Provided passage:
## begin

Corporate Ladder Rung: Mailroomquality248(02/01/2008)
Your frustration is understood. Just be careful not to perpetuate stereotypes. I work with and know a lot of African-Americans who are wonderful, fair, and hard working.

Dumber than a Catbox full of sh*t(02/01/2008)
I have heard the quotes in your posted said millions of times. What is disturbing (because it is true), is where I have heard it and from whom...high school kids in school. I've heard the quotes from blacks about blacks and from blacks about whites. As a teacher, I have students every year that I just feel hate me because I am white.

I have a student now who has hated me since school began--and I just have a feeling it is because I am white. Recently though she really needed my help academically and from starting a fistfight in my class with another student. I really went out of my way in both cases to help the girl--why? Not because she was nice or great--because she is my student and she is young and foolish like all kids can be. Now I think she likes me. But I had to really put myself out there and help her to convince her that I was okay. And I really feel she hated me because I was white.


Wage Slave(02/02/2008)
I am curious as to what state you are in. I have worked in Pennsylavania and I have witnessed some of the bad behavior you wrote about. In our office management has picked 2 black women managers simply because they were willing to target and fire other blacks. Please note there are more competent blacks and whites for these positions. Most of the other blacks who actually do the work actually segregate themselves from the whites. Very few will associate with whites in a social setting. It's like high school if they are alone they will be friendly but if another black is around they won't say hello. I have learned not to say hello first. I asked a black coworker why this was and he said years ago blacks really had to watch their backs because management just didn't want any blacks in the office. I believe him because he is very objective and our upper level managers are idiots.

## end

Data:

## begin

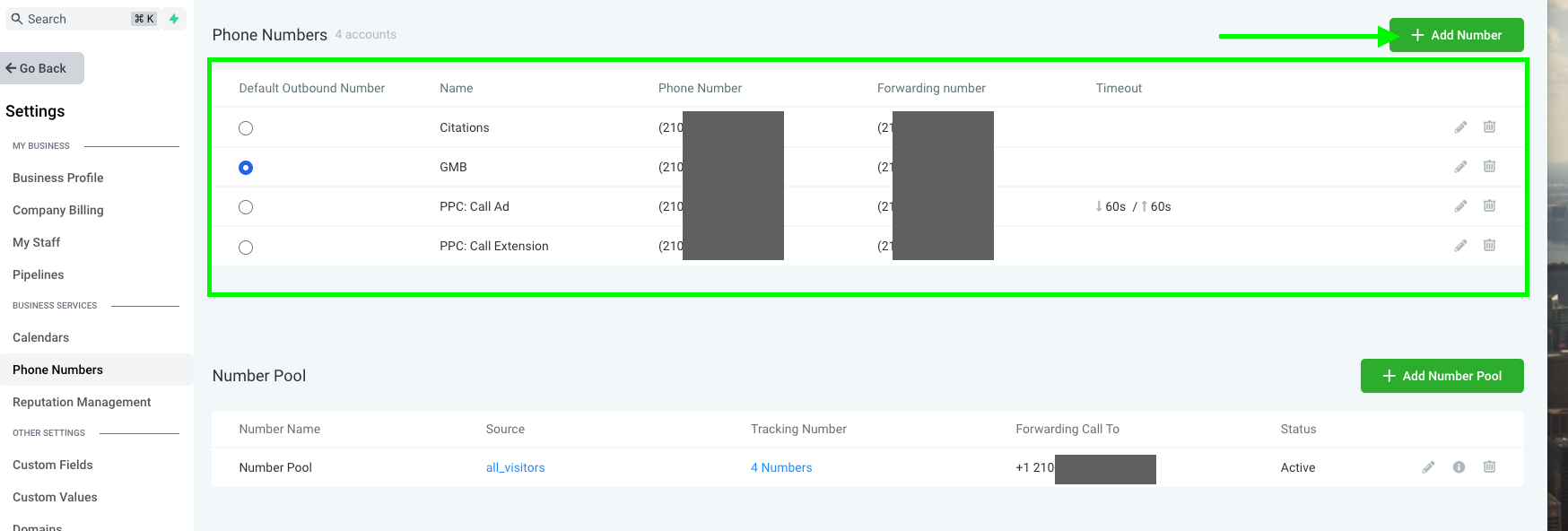Select PPC: Call Ad as default outbound
The image size is (1568, 531).
point(246,207)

## end

Stated task 1: In the forum thread on race relations, what occupation does the commenter who describes a student starting a fistfight say they hold?
Stated task 2: Pick up the forum thread on race relations after its final sentence and write what comes next.

Exercise answer 1: A teacher.

Exercise answer 2:
Corporate Ladder Rung: CIOHaveADamnNiceDay(02/04/2008)
You know, it's funny. My husband has related similar things to me (being a black man). He's been approached at the hair salon when other blacks see him with me, and the later corner him and ask, "What's it like being with a white person? What's she like?"
When he told me this, I practically bugged my eyes. I had no idea that there were black americans who had never been near enough to a white person to find out they're just like any other person. People are people.
He told me point-blank that there are people like that. It makes sense, though, since I've met plenty of white folks who've never associated with a black person. My own dad even had the naievete to exclaim that racism was dead!
My husband had to gently set him straight on the issue.